= TASK ITEM =
Each line below from the one containing "Given: Collapse the" through the one containing "Image resolution: width=1048" should be output exactly as it stands, and no other line should appear.
____ SUPPLIED ENTRIES
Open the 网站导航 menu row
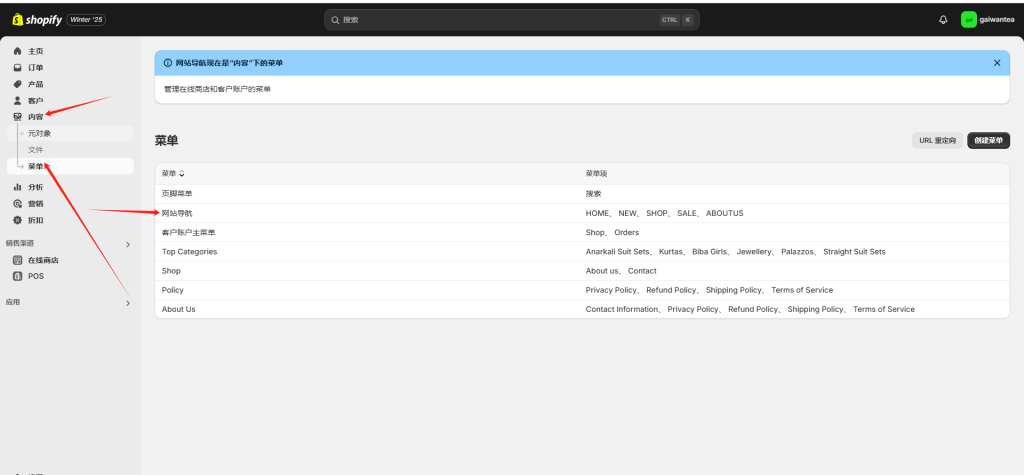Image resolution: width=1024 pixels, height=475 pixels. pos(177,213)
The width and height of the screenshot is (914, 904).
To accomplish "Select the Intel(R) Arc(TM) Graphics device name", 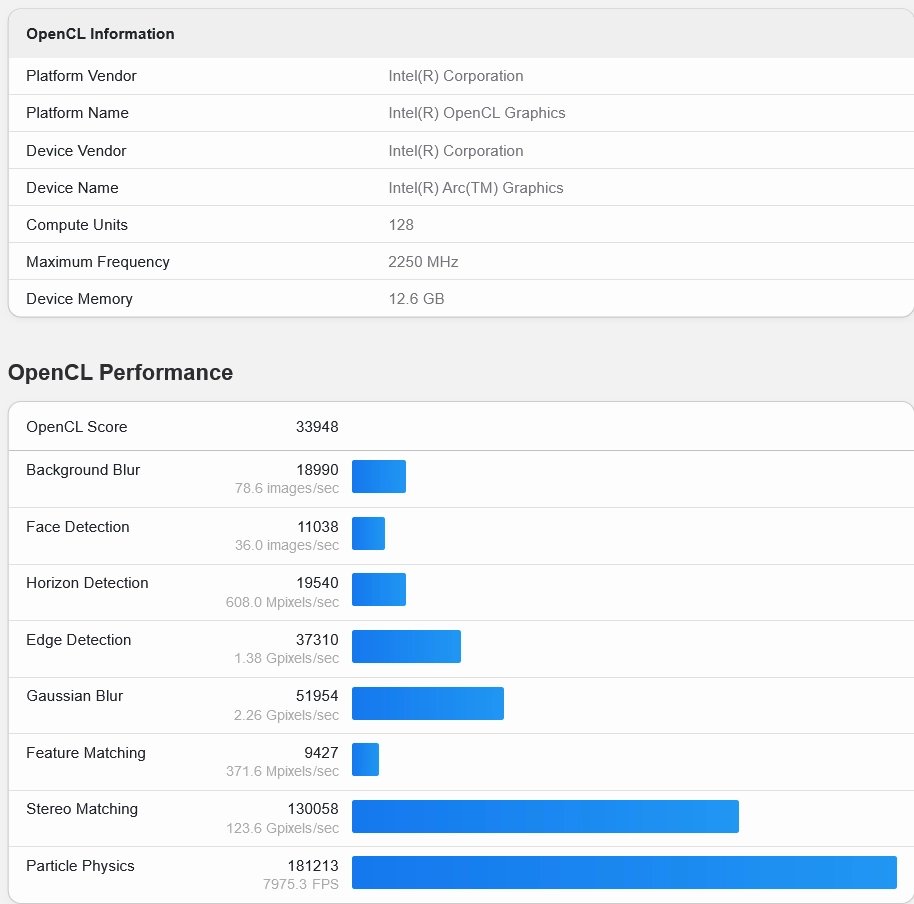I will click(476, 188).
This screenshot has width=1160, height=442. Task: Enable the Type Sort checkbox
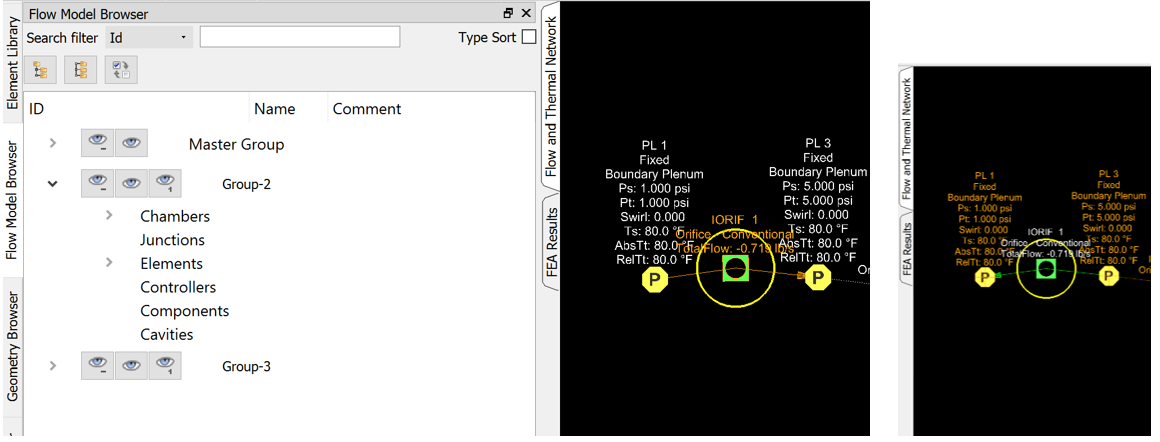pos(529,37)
________
____ SUPPLIED ENTRIES
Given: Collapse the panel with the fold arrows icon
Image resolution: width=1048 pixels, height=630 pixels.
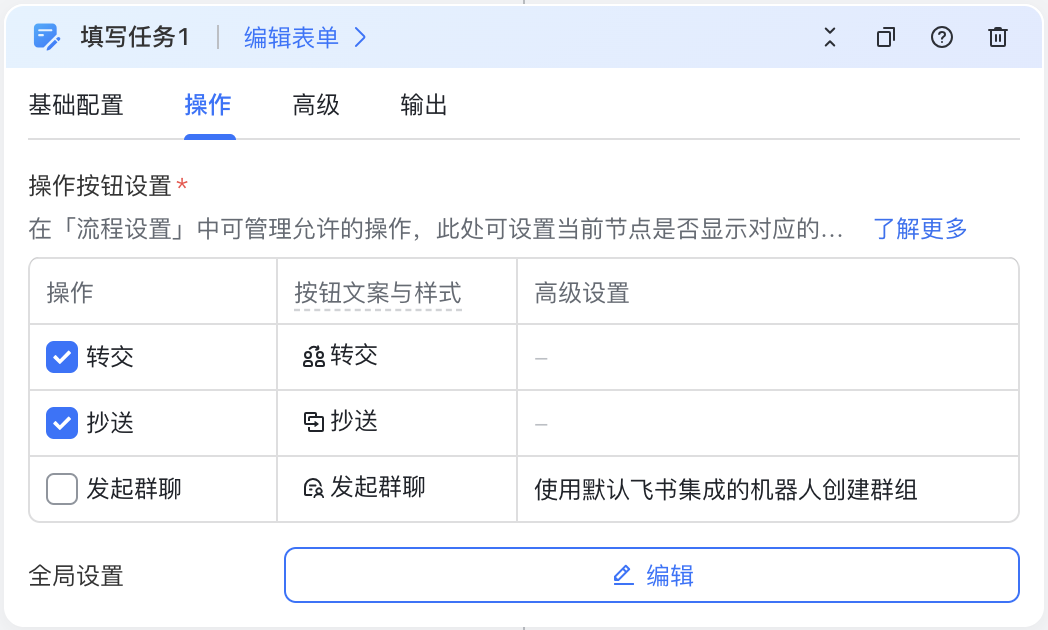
________
= EXPECTED ANSWER =
Given: Collapse the panel with the fold arrows icon
Image resolution: width=1048 pixels, height=630 pixels.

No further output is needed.